Le constructeur automobile Seat a mis à l’arrêt son usine près de Barcelone. Carmen Calvo, numéro deux du gouvernement espagnol (citée par Le Monde), a déclaré que « Les dommages économiques que cela entraîne pour la Catalogne sont déjà importants ». De plus, 57 vols ont été annulés, tandis que plusieurs routes ont été coupées.

Cela est dû notamment aux grandes « Marches pour la Liberté » parties de plusieurs villes de la région pour converger à pied vers Barcelone. Ces marches ont réuni plusieurs dizaines de milliers de personnes. La jeunesse est également bien présente ce vendredi, avec de nombreux étudiants qui se sont mobilisés en bloquant leurs universités dans les différentes villes de la région.

La manifestation du centre ville de Barcelone est par conséquent très massive. En tout, ce sont 2 500 000 personnes qui ont envahi les rues des différentes villes catalanes. Les images témoignent de l’ampleur de la mobilisation.

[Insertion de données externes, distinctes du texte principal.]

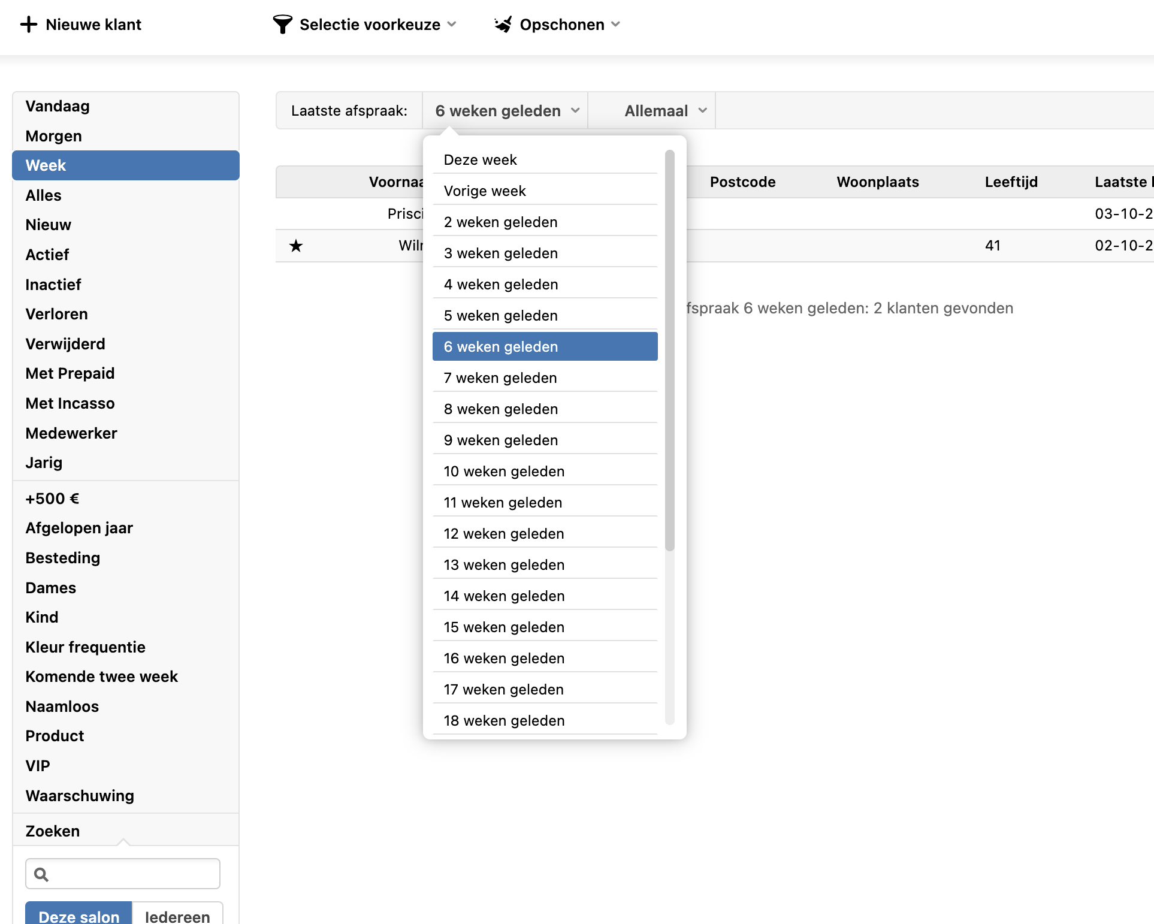Click the funnel icon for Selectie voorkeuze

click(x=282, y=25)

Déjà en fin d’après-midi, la colère des indépendantistes éclatait dans les rues de la ville : barricades enflammées et feux de poubelles sont nombreux et la police continue de réprimer les manifestants. La police tire au LBD, utilise des gaz lacrymogènes et charge les manifestants qui se réfugient derrière les barricades.

La répression ne se fait pas que dans les rues, mais aussi via la censure. Ainsi, la plateforme « Tsunami Démocratique », qui rassemblait 335 000 abonnés sur Telegram – en faisant l’une des plus importantes chaînes Telegram pour des motifs politiques et sociaux au monde – et qui avait notamment organisé le blocage de l’aéroport de lundi, a été fermée par les autorités. Il s’agit là d’un pas en avant en matière de violation de la liberté d’expression et d’association, signe d’un État de plus en plus autoritaire.

Amnistie immédiate des prisonniers politiques ! Tous dans la rue pour une grève générale !

La condamnation par la Cour suprême des dirigeants indépendantistes a marqué un tournant dans l’offensive judiciaire et policière contre le mouvement indépendantiste catalan. S’y ajoutent la fermeture de « Tsunami Démocratique » et les violences policières contre les manifestants depuis lundi. Il s’agit là de graves atteintes aux libertés démocratiques. Le régime espagnol cherche à liquider les aspirations démocratiques des Catalans et envoie un message à tous celles et ceux dans l’État espagnol qui voudraient exprimer leur opposition au gouvernement. On peut à juste titre s’interroger, face à ces attaques liberticides d’ampleur, sur ce qui est réservé à tous ceux qui voudront à l’avenir exprimer leur colère.

Cette semaine de mobilisation et cette journée du 18 octobre marquent un tournant dans la mobilisation indépendantiste, tant en termes de nombre qu’en termes de radicalité et de méthodes d’action, la grève venant s’ajouter aux échéances de rue et ralentir l’économie. Le 18 octobre marque une journée historique de grève et mobilisation en Catalogne. Cependant, comme l’écrivaient nos camarades de la Corriente Revolucionaria de los Trabajadores (CRT) (organisation sœur du Courant Communiste Révolutionnaire de la Fraction Trotskiste – Quatrième Internationale dont les militants animent Révolution Permanente), il faudra élaborer un plan de lutte qui se poursuit au-delà de cette semaine.

Un grand mouvement démocratique doit prendre place dans tout l’État espagnol afin d’exiger l’amnistie des prisonniers politiques. Il est indispensable d’élargir la base du mouvement indépendantiste et de mettre les travailleurs au centre de la lutte – en passant notamment par une grève générale, qui devra être appelée par l’ensemble des syndicats. Pour cela, il est nécessaire de lier la lutte démocratique à la lutte pour un programme social qui apporte des solutions aux problèmes du chômage, de la précarité, des pensions ou encore des services publics.